Canada-based Clementia Pharmaceuticals has completed patient enrolment in its Phase II clinical trial of palovarotene, a retinoic acid receptor gamma agonist, to treat fibrodysplasia ossificans progressiva (FOP).
FOP is a rare disease that causes progressively disabling heterotopic bone formation (heterotopic ossification) in muscle and soft tissues.
The Phase II trial is to evaluate the effect of palovarotene on new bone formations during and after a ‘flare-up’, an inflammatory event of varying severity and duration that often precedes heterotopic ossification.
The company noted the trial’s multiple clinical endpoints, including imaging endpoints for new bone formation, and clinical assessments of physical function and patient-reported outcomes.

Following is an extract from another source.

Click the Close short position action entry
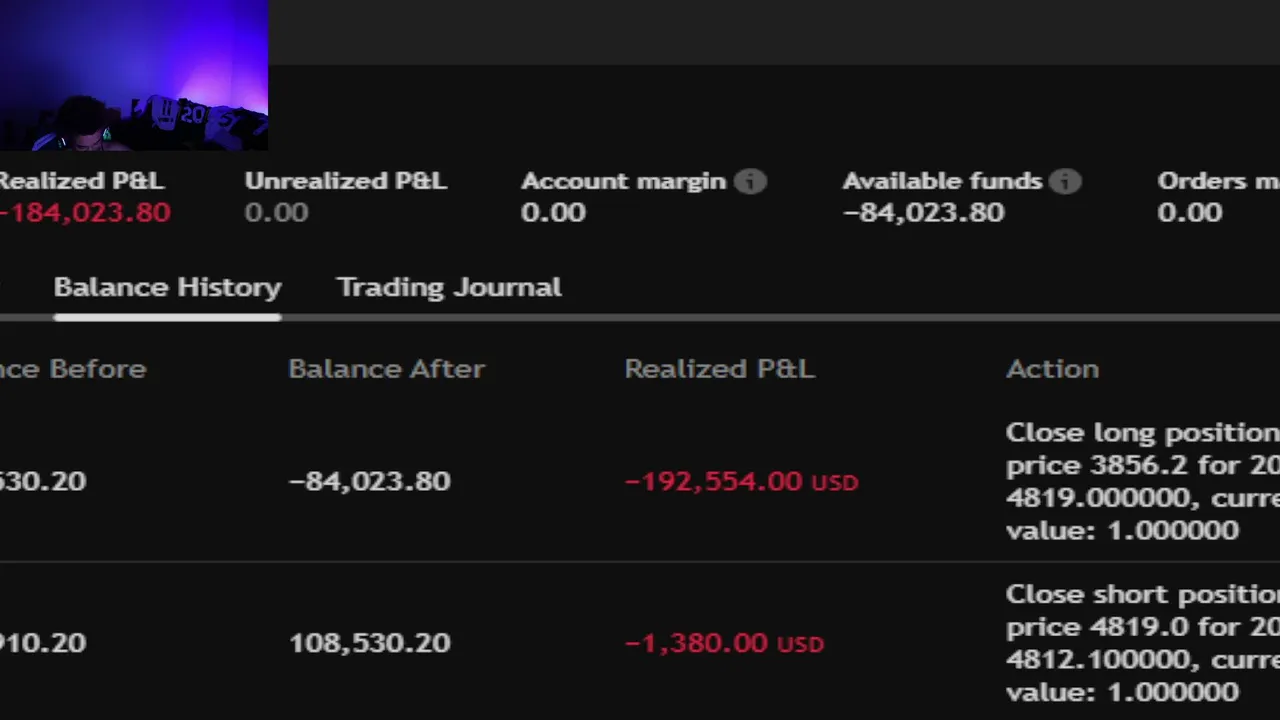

Top-line data from the trial is expected to be reported by the end of this year.
Perelman School of Medicine Molecular Orthopaedic Medicine Division chief Dr Frederick Kaplan said: "The data from this trial will be instrumental in designing the next steps in Clementia’s clinical programme for FOP, as well as furthering our understanding of FOP and the impact that flare-ups have on the course of the disease."
Preclinical trials of palovarotene show that it blocked abnormal bone formation in animal models.
The company had licensed the treatment from Roche Pharmaceuticals, which previously evaluated it in more than 800 subjects.
Palovarotene also secured fast-track designation from the US Food and Drug Administration (FDA), as well as orphan designations to treat FOP from both the FDA and the European Medicines Agency (EMA).
Clementia founder and CEO Clarissa Desjardins said: "Completing enrolment in the Phase II trial represents another significant milestone in our clinical programme and moves us closer to our goal of potentially bringing a much-needed treatment to people with FOP.
"We are grateful to the study participants and their families, the FOP community, and the clinical trial site teams for their commitment to this effort."